What you should do » Without any pictures, output the records exactly as they are.

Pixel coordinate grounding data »
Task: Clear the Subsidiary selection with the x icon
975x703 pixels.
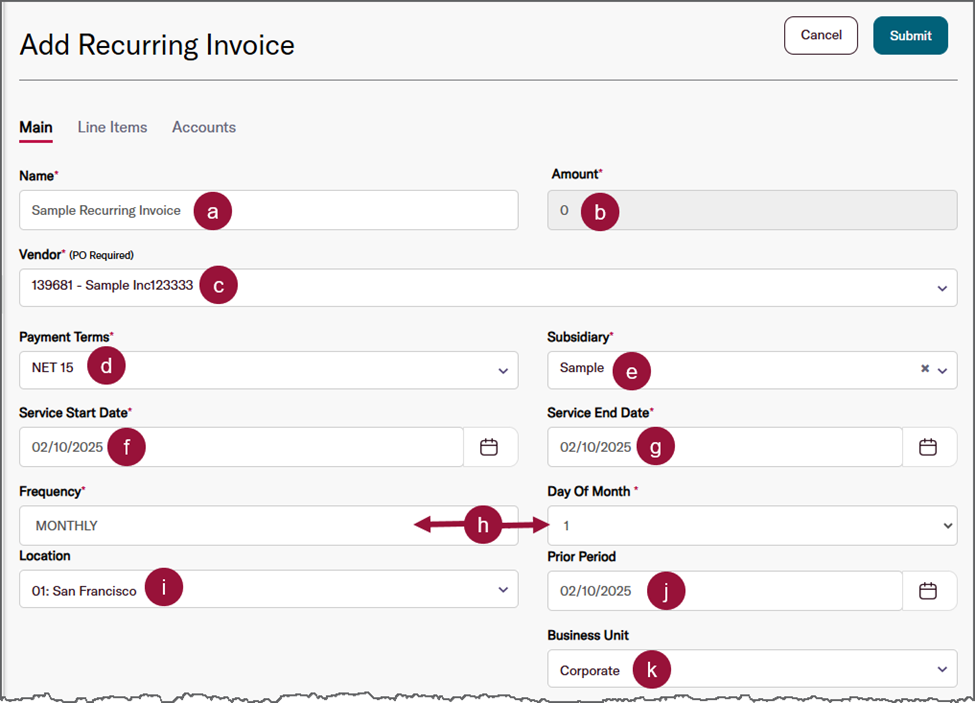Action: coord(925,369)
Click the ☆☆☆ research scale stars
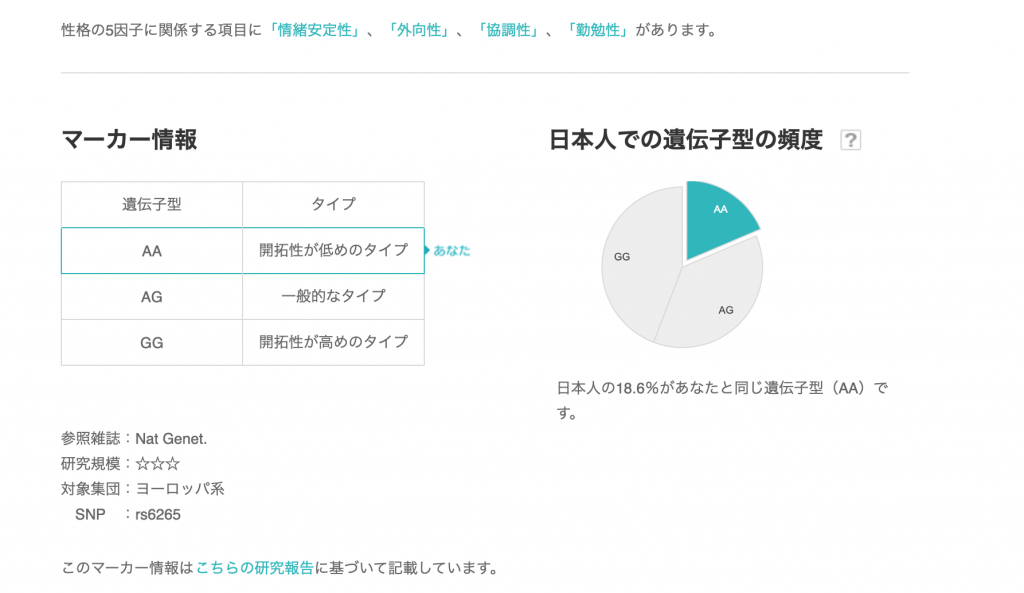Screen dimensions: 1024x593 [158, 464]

Problem solution »
Task: Clear the Subsidiary selection with the x icon
975x703 pixels.
Action: coord(925,369)
Click the ☆☆☆ research scale stars
Screen dimensions: 1024x593 [158, 464]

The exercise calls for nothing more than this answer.